What you should do: Below this sentence is a listing; return exactly its lines from the one with "The width and height of the screenshot is (1143, 630)." to the one with "The width and height of the screenshot is (1190, 2576).", both kept, and nothing more.

Supplied records:
◇ ◇ ◇ ◇
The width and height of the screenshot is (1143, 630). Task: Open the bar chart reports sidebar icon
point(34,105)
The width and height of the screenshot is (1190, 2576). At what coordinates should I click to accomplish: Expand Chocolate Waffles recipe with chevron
◇ ◇ ◇ ◇
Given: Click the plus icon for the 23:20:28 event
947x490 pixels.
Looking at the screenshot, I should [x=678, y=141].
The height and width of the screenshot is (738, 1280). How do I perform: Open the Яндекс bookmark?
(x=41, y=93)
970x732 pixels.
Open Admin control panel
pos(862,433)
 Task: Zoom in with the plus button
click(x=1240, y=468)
◇ ◇ ◇ ◇
Result of the task:
The width and height of the screenshot is (1143, 630). Task: Open the bar chart reports sidebar icon
point(34,105)
The width and height of the screenshot is (1190, 2576). At what coordinates should I click to accomplish: Expand Chocolate Waffles recipe with chevron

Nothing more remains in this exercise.